Comme Bernard-Marie Koltès et bien des personnes de sa génération, Jean-Luc Lagarce est atteint du sida. Il l’apprend à l’âge de 31 ans, « le 23 juillet 1988 » – intitulé de l’un des quatorze chapitres du livre de Jean-Pierre Thibaudat. Lequel, tout en retraçant de manière chronologique le parcours de son héros – sa vie est digne d’un personnage littéraire, comme le suggère le titre du précédent livre du journaliste et écrivain, Le Roman de Jean-Luc Lagarce –, en déploie tous les chemins qui débouchent sur un même lieu : la scène, peuplée des acteurs qu’aimait tant Jean-Luc Lagarce.
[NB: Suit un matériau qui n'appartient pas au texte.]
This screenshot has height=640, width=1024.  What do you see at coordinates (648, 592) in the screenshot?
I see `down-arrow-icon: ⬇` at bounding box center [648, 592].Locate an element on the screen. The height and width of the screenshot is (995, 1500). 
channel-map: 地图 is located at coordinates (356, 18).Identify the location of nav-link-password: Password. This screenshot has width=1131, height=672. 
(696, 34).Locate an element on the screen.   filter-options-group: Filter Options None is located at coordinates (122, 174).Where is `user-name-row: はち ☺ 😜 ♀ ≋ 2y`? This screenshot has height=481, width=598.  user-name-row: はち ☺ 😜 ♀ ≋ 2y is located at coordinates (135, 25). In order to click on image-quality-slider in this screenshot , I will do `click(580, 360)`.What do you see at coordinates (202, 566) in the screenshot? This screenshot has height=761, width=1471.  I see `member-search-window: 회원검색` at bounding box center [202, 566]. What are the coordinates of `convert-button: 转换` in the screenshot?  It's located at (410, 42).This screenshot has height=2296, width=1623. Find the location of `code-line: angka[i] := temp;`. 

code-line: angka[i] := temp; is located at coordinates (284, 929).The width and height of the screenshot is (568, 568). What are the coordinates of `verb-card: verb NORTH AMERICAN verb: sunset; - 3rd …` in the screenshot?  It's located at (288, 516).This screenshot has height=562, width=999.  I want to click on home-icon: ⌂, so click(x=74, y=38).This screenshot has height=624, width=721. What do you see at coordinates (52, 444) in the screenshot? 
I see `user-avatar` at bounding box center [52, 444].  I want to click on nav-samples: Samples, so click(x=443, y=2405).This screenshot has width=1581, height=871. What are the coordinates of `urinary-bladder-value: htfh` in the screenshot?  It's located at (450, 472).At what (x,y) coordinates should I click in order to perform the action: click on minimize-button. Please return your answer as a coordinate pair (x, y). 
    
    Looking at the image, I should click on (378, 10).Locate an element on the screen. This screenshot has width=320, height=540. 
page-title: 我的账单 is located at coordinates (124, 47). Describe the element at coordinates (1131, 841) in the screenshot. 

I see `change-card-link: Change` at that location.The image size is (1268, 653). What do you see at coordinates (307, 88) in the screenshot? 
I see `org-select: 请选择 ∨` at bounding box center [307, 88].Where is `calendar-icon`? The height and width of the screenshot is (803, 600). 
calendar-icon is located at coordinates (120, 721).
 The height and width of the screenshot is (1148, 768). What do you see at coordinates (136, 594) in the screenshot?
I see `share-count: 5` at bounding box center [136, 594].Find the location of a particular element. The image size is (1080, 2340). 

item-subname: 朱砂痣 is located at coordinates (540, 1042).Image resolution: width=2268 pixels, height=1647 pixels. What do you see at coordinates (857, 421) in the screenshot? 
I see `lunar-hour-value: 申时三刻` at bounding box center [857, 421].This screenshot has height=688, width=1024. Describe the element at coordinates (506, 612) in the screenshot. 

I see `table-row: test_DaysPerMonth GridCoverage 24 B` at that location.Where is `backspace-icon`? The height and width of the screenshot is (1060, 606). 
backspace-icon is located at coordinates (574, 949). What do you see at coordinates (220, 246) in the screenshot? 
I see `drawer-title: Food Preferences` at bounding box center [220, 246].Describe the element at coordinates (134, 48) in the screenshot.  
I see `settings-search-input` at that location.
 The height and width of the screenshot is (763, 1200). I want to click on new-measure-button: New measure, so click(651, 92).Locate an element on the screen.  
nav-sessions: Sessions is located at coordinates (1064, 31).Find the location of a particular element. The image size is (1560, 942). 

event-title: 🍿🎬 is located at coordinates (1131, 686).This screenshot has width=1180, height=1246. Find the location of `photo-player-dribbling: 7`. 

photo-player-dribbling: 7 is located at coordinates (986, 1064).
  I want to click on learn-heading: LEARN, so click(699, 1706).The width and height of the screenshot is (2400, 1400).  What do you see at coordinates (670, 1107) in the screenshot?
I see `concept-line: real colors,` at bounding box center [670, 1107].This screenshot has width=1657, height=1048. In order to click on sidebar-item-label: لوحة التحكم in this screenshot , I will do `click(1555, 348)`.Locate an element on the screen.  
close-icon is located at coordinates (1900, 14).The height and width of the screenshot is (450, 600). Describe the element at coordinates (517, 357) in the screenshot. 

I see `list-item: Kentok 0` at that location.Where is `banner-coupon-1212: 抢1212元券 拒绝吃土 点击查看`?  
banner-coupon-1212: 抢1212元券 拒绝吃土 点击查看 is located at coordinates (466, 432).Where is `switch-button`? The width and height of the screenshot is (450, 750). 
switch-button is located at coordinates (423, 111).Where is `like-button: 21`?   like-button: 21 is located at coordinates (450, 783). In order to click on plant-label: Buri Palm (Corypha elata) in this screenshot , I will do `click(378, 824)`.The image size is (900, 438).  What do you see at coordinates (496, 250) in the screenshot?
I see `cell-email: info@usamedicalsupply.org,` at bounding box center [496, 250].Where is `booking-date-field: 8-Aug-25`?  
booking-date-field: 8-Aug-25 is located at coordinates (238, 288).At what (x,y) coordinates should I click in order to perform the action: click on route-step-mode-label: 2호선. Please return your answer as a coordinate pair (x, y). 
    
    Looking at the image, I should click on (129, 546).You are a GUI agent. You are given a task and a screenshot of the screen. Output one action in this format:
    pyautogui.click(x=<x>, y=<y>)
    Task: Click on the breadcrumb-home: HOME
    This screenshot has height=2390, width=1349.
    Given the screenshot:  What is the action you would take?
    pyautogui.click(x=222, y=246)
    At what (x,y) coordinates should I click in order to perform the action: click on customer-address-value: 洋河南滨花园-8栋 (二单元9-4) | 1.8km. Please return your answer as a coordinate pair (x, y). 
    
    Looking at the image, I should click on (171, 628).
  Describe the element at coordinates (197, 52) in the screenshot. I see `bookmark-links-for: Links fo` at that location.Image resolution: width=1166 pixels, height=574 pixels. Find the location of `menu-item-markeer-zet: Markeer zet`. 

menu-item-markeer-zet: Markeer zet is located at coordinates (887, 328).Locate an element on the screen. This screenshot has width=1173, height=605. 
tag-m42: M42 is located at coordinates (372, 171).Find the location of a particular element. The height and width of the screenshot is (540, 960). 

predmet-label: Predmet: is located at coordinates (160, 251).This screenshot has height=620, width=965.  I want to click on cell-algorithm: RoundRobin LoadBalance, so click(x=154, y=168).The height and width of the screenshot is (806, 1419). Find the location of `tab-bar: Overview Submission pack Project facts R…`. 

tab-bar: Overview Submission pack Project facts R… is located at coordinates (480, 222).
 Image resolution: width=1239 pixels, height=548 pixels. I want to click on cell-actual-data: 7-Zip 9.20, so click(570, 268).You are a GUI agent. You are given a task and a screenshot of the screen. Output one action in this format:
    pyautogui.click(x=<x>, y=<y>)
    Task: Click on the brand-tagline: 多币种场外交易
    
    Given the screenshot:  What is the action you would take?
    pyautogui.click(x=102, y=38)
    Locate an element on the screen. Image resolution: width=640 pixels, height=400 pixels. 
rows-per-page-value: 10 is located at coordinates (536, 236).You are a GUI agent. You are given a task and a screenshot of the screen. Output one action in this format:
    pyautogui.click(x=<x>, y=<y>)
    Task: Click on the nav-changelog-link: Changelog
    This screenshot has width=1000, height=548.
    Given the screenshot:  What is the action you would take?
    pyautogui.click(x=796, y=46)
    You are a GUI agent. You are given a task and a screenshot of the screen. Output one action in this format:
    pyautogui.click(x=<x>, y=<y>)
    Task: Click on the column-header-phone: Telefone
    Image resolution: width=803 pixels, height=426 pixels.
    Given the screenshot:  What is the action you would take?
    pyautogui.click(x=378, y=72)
Plus synthétique que le précédent ouvrage de Jean-Pierre Thibaudat, Lagarce, une vie de théâtre dévoile aussi une vie supplémentaire de l’auteur de Juste la fin du monde, œuvre au programme des classes de première générale et technologique du baccalauréat de français 2021. Grâce au Journal de Jean-Luc Lagarce, cité en exergue et très régulièrement tout au long du livre, l’homme se donne à voir dans ce qu’il a de plus secret. Même si là aussi il garde une part de la distance et de l’humour qui le caractérisent jusqu’au faîte de la douleur en s’adressant régulièrement à son lecteur et en évoquant les «chercheurs de l’université de l’Idaho» qui, imaginait-il, se pencheraient un jour sur son cas. Sur sa vie et son œuvre composée d’une vingtaine de pièces et de récits, étroitement et passionnément mêlées.

Lagarce, une vie de théâtre,Jean-Pierre Thibaudat, Les Solitaires intempestifs, 208 pages, 10 euros.